A health insurance firm in the U.S. has been fined $6.8 million for a data breach that included sensitive medical information, a violation of the HIPAA Act.
Reports are circulating that the Department of Health and Human Services Office for Civil Rights (OCR) has issued a $6.85 million fine against Premera Blue Cross, a health insurance firm based in Washington State in the wake of a data breach.
The $6.85 million fine marks the second-largest fine ever issued by the Department of Health and Human Services’ Office for Civil Rights, after a 2014 data breach that saw the protected health information of 10.4 million people become compromised.
Data breaches resulting in unauthorised access to personally identifiable information and particularly sensitive information like protected health information is punishable under the 1996 Health Insurance Portability and Accountability (HIIPA) Act.
According to a report from InfoSecurity Magazine, “an advanced persistent threat (APT) group successfully used a spear-phishing attack to gain access to Premera’s computer system. Over the course of nine months, the group accessed data including names, addresses, dates of birth, email addresses, social security numbers, bank account information, and health plan information on Premera customers.”
Reports state that the hackers first compromised Premera’s systems in May of 2014, but the breach wasn’t discovered until January of 2015. The company notified the OCR two months after discovering the hacker’s activities.
After a lengthy investigation, the OCR said that the data breach and subsequent breach of HIPAA legislation at Premera Blue Cross was the result of “systemic noncompliance.”
Roger Severino, Director of the OCR has said that “if large health entities don’t invest the time and effort to identify their security vulnerabilities, be they technical or human, hackers surely will.”
“This case vividly demonstrates the damage that results when hackers are allowed to roam undetected in a computer system for nearly nine months,” Severino added.
In addition to the financial terms of the settlement, the OCR has ruled that Premera Blue Cross must implement a “robust corrective action plan that includes two years of monitoring,” to ensure that vulnerabilities are addressed.

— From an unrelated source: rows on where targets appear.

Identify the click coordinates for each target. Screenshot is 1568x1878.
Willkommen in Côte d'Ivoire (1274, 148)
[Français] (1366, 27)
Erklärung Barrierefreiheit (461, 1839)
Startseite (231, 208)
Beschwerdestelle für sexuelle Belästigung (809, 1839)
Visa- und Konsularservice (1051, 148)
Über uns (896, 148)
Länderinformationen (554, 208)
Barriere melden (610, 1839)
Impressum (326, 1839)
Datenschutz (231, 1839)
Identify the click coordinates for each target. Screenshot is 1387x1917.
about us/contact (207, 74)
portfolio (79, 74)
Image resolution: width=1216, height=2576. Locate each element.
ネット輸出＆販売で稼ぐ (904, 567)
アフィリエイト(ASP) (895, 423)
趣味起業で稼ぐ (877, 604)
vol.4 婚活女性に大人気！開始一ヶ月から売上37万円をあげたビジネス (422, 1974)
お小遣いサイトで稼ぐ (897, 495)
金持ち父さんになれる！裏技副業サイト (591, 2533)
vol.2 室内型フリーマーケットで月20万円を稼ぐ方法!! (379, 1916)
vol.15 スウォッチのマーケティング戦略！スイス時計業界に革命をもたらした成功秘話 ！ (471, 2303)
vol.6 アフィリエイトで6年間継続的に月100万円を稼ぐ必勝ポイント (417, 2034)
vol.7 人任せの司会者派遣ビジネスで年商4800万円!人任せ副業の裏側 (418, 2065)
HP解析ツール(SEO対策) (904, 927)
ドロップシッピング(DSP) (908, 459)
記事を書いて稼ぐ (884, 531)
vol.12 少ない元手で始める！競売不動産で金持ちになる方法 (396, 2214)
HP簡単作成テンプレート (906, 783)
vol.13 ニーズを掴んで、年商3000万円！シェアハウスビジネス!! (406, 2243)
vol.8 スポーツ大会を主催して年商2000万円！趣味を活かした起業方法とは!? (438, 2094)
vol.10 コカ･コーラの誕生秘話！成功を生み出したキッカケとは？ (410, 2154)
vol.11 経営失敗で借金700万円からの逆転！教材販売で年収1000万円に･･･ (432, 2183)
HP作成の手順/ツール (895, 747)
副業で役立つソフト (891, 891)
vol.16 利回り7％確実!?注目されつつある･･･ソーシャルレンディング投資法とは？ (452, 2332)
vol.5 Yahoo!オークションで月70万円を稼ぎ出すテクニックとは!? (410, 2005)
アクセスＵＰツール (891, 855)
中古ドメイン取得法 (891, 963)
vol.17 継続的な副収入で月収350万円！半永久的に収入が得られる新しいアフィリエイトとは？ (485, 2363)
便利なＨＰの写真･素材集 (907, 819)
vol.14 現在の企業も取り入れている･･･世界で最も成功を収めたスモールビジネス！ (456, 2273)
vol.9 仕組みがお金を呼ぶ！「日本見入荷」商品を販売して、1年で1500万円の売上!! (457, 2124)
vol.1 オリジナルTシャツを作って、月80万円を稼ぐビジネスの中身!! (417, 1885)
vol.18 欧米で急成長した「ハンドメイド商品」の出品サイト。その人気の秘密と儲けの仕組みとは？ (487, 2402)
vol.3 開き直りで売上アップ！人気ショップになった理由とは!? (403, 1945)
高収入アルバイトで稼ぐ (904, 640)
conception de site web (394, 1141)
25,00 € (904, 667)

Premera Blue Cross has issued a statement saying that “we are pleased to have reached an agreement with the federal Office for Civil Rights to resolve legal inquiries into the 2014 cyberattack on our data network.”
“The commitments we have agreed to are consistent with our ongoing focus on protecting personal customer information,” a spokesperson said.
The $6.8 million settlement is the second-largest fine issued in violation of the HIPAA Act, with the largest fine being a $16 million ruling against health insurer Anthem Inc. In October of 2018, Anthem Inc was hit by the largest ever data breach targeting a health insurer when hackers compromised the protected health information of 79 million customers.